• WHAT YOU WILL DO:
Your answer must be a word-for-word copy of the listing below, minus its pictures.

• SUPPLIED MATERIAL:

----

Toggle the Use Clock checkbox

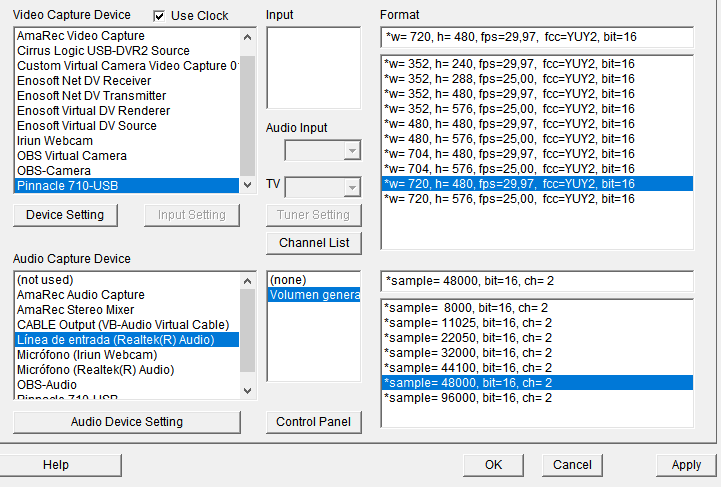point(159,15)
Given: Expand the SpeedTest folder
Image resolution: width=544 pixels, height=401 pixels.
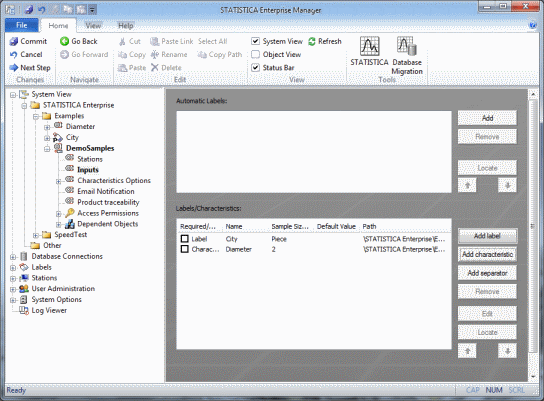Looking at the screenshot, I should click(x=35, y=236).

----

• RESPONSE AREA:
Toggle the Use Clock checkbox

point(159,15)
Given: Expand the SpeedTest folder
Image resolution: width=544 pixels, height=401 pixels.
Looking at the screenshot, I should click(x=35, y=236).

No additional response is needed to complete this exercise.